Frequently Asked Questions
Does the book take a political position on homeschooling as a practice, or is it primarily a personal memoir?
Primarily a personal memoir. Block provides enough context about homeschooling regulation, specifically the near-total absence of oversight in 1980s Texas, to frame his experience as a policy issue. But the book’s central concern is his relationship with his mother, and the homeschooling context functions as the circumstance that made the isolation possible rather than as the book’s primary subject.
How does Block handle his mother as a character, is she portrayed as a villain, or is the portrayal more complicated?
Considerably more complicated. Block consistently resists the villain framing, even when describing experiences that many readers will classify as abusive. He is interested in his mother’s psychology, her genuine love, her eccentric theories, her inability to see her son as separate from her vision of him, rather than in her culpability. Some reviewers found this frustrating. I found it the book’s most honest quality.
Is Stefan Merrill Block’s self-narration strong enough to carry a seven-hour memoir?
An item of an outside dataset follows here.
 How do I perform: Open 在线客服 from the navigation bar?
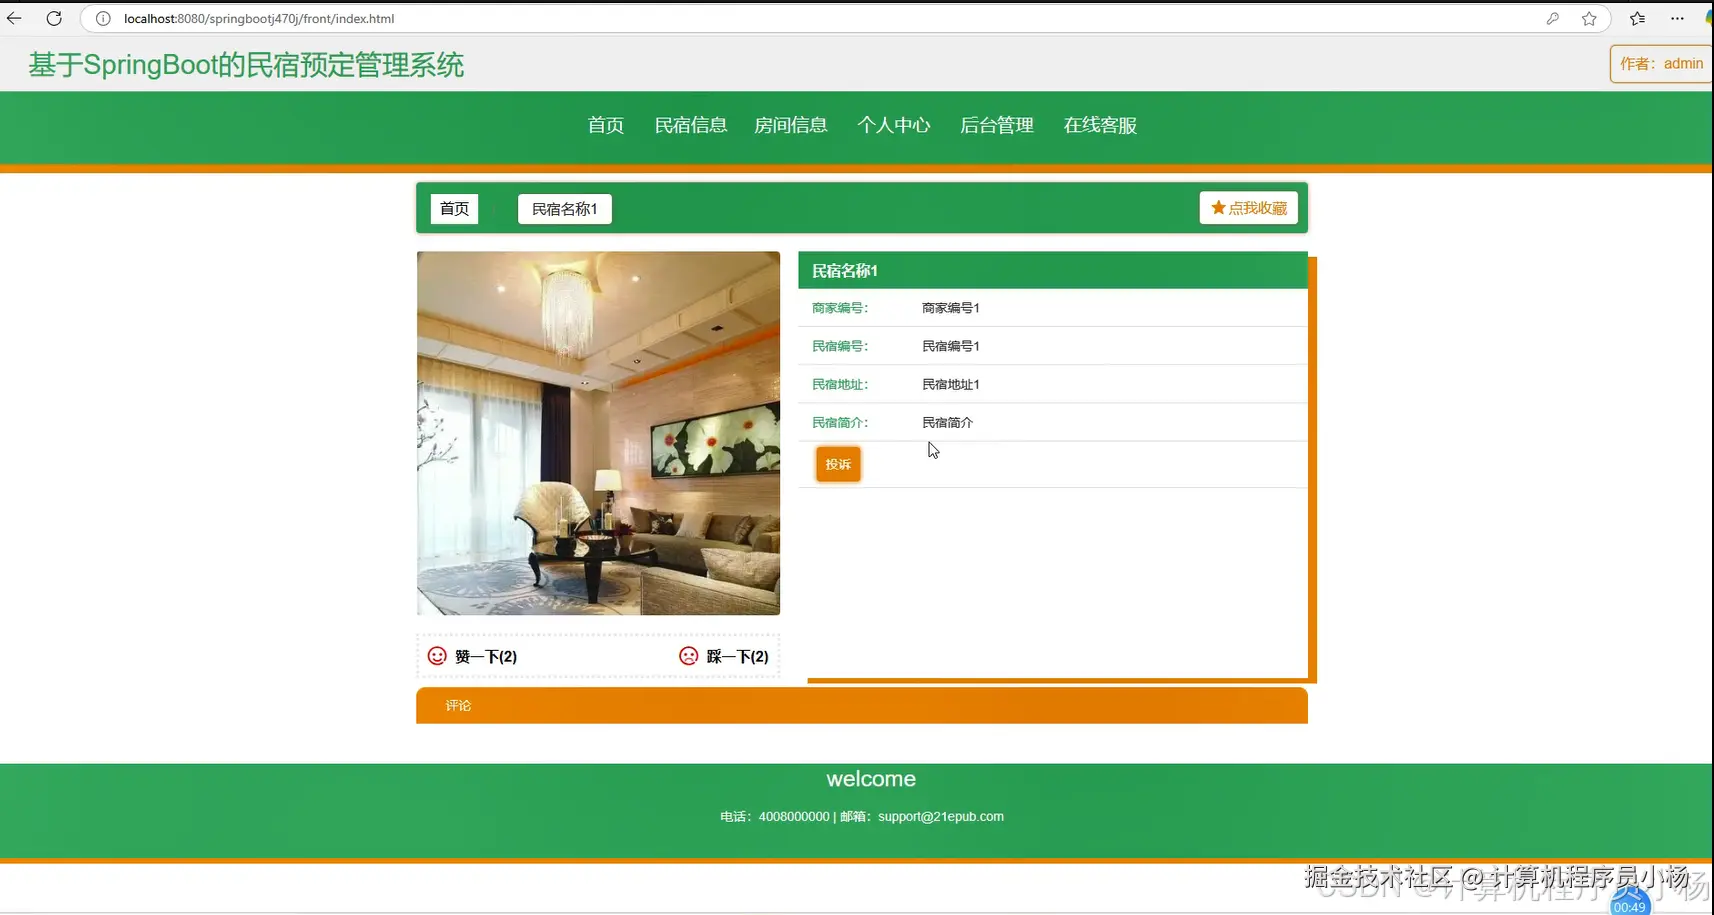(1099, 125)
Yes. He’s a novelist as well as a memoirist, and the prose is crafted for the ear in ways that make self-narration an asset rather than a compromise. His voice is dry, intelligent, and emotionally accurate without being performed. The passages describing his mother’s regression experiments benefit particularly from his flat delivery, a more emotive narrator would tip them into something easier and less true.
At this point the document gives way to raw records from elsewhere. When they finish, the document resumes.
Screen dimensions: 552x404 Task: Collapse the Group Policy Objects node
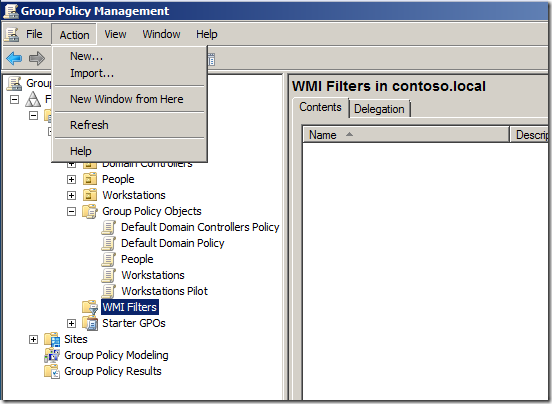71,212
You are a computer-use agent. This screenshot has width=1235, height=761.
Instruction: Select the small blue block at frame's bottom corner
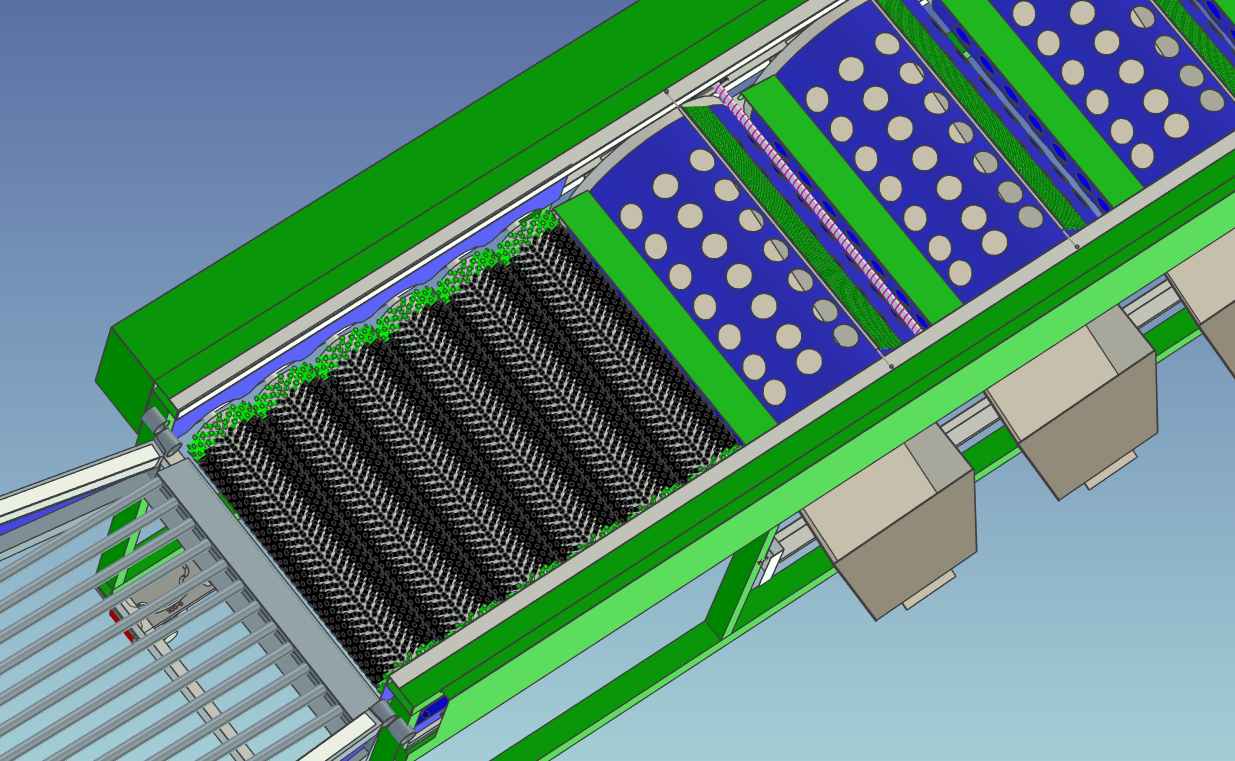[430, 713]
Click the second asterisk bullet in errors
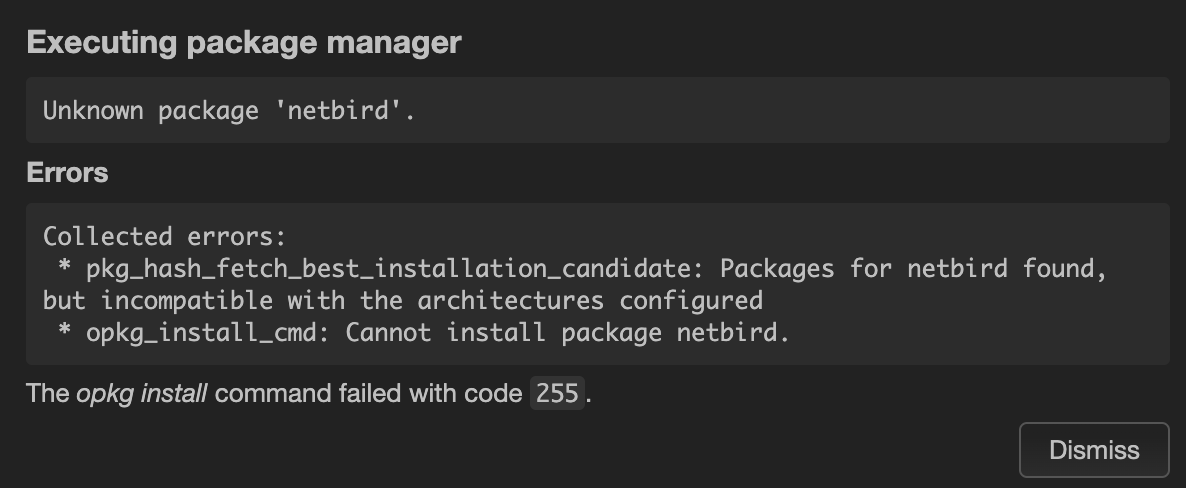This screenshot has width=1186, height=488. tap(64, 331)
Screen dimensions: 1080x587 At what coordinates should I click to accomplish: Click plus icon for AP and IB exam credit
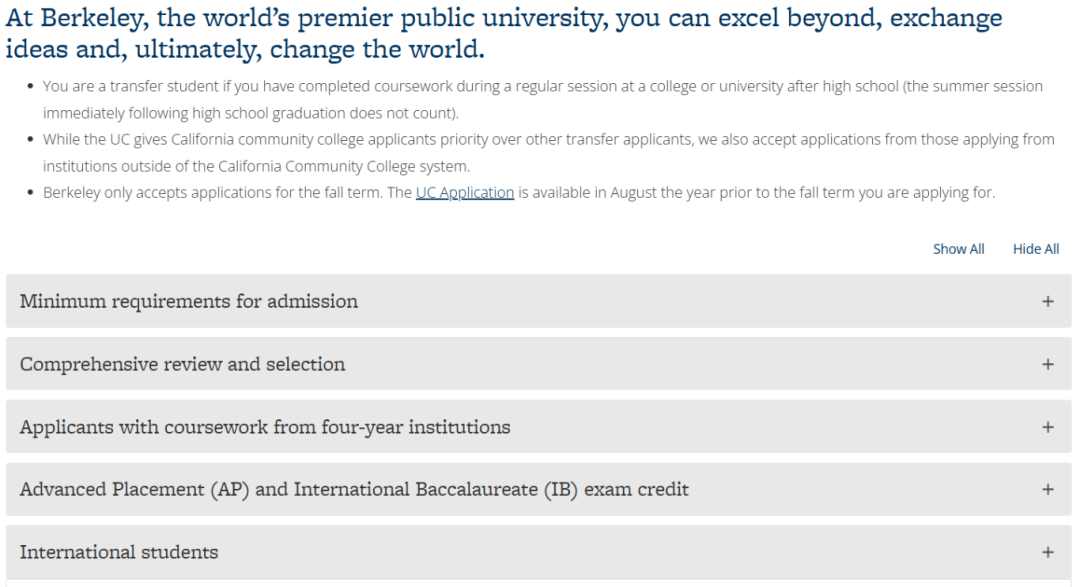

Does the book address what happened to his mother after he returned to school, is there any resolution to the relationship?
Yes, though Block handles the relationship’s aftermath with the same reluctance to resolve ambiguity that characterizes the rest of the book. There is movement, and there is a kind of reckoning, but the memoir doesn’t deliver the reconciliation or the clean break that conventional family memoir usually promises. That is consistent with how he frames the whole experience: as something that remains genuinely complicated rather than something that has been made sense of.